### Work to complete
[A] According to the passage on Eucalyptus notabilis, what color are the flowers of this species?
[B] Rewrite the passage on Eucalyptus notabilis from "Eucalyptus notabilis, commonly" up to and including "or conical fruit.", replacing "fibrous" with "stringy".

### Selected extract
***

Eucalyptus notabilis, commonly known as Blue Mountains mahogany or mountain mahogany, is a species of small to medium-sized tree endemic to eastern Australia. It has rough, fibrous bark on the trunk and branches, lance-shaped to curved adult leaves, flower buds in groups of between seven and eleven, white flowers and hemispherical or conical fruit.

==Description==
Eucalyptus notabilis is a tree, rarely a mallee, that typically grows to a height of 30 m and forms a lignotuber. It has persistent, rough, stringy, grey to reddish brown bark on the trunk and branches. Young plants and coppice regrowth have dull green leaves that are paler on the lower surface, 70-130 mm long and 18-45 mm wide and petiolate. Adult leaves are lance-shaped to curved, glossy green on the upper surface, paler below, 70-190 mm long and 15-33 mm wide, tapering to a petiole 10-35 mm long. The flower buds are arranged in leaf axils in groups of seven, nine or eleven on an unbranched peduncle 5-15 mm long, the individual buds sessile or on pedicels up to 5 mm long. Mature buds are oval to pear-shaped, 8-12 mm long and 5-7 mm wide with a conical to rounded or beaked operculum. Flowering has been recorded in October and the flowers are white. The fruit is a woody hemispherical or conical capsule 4-9 mm long and 7-10 mm wide with the valves strongly protruding.

==Taxonomy and naming==
Eucalyptus notabilis was first formally described in 1920 by Joseph Maiden in Journal and Proceedings of the Royal Society of New South Wales from specimens collected at Glenbrook by Richard Cambage and Maiden. The specific epithet (notabilis) is a Latin word meaning "noteworthy", referring to the stature of some examples of this species. Maiden referred to it as "a handsome species".

==Distribution and habitat==
Blue Mountains mahogany grows at high altitude in dry forest and occurs in disjunct areas between the Lamington Plateau in south-eastern Queensland, the Gibraltar Range and the Blue Mountains.

***

### Data shown
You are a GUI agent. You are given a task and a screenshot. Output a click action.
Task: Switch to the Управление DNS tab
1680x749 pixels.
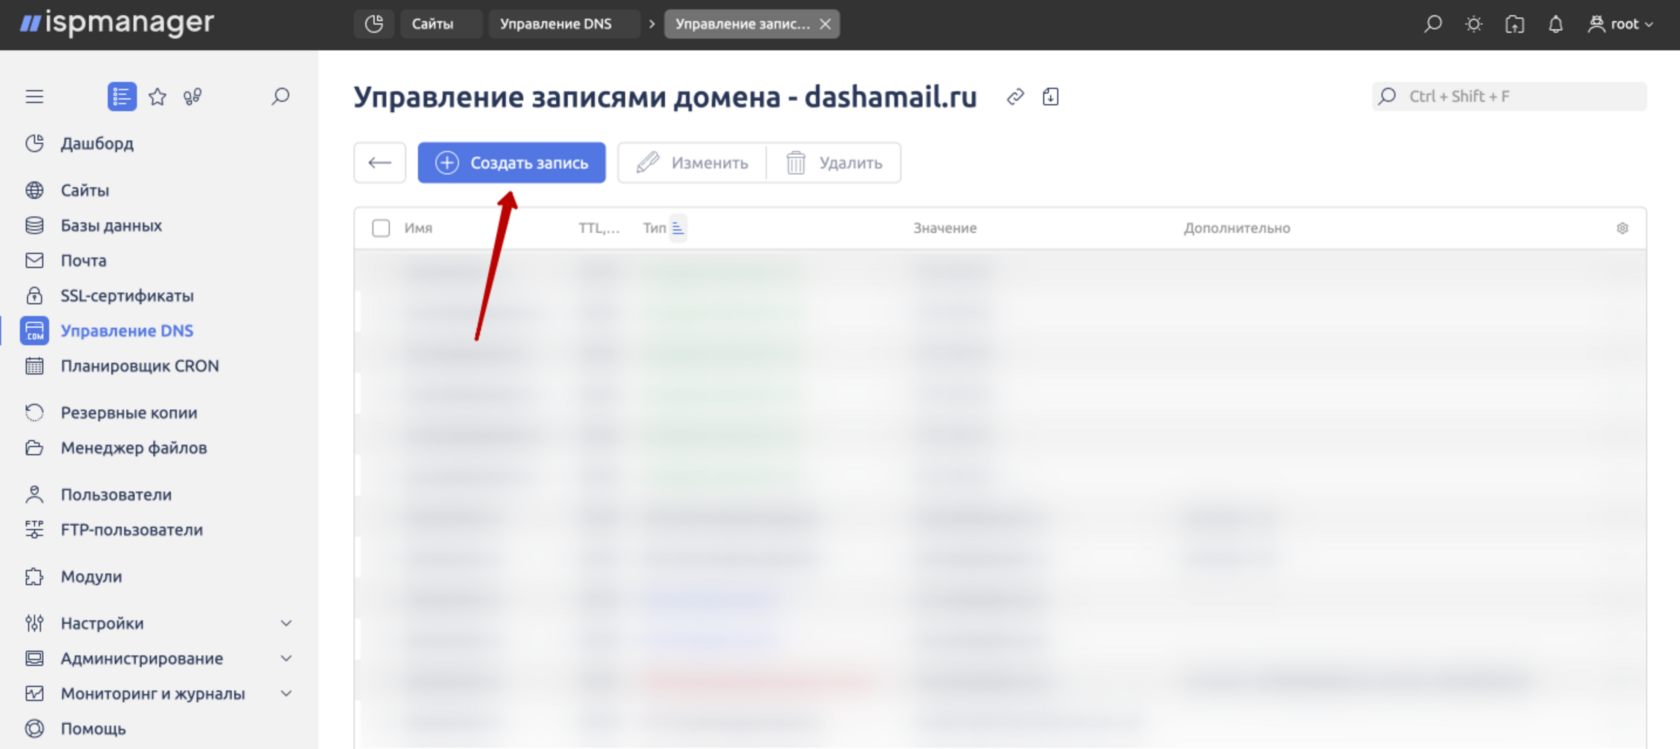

***

### Answers to the tasks
[A] White.

[B]
Eucalyptus notabilis, commonly known as Blue Mountains mahogany or mountain mahogany, is a species of small to medium-sized tree endemic to eastern Australia. It has rough, stringy bark on the trunk and branches, lance-shaped to curved adult leaves, flower buds in groups of between seven and eleven, white flowers and hemispherical or conical fruit.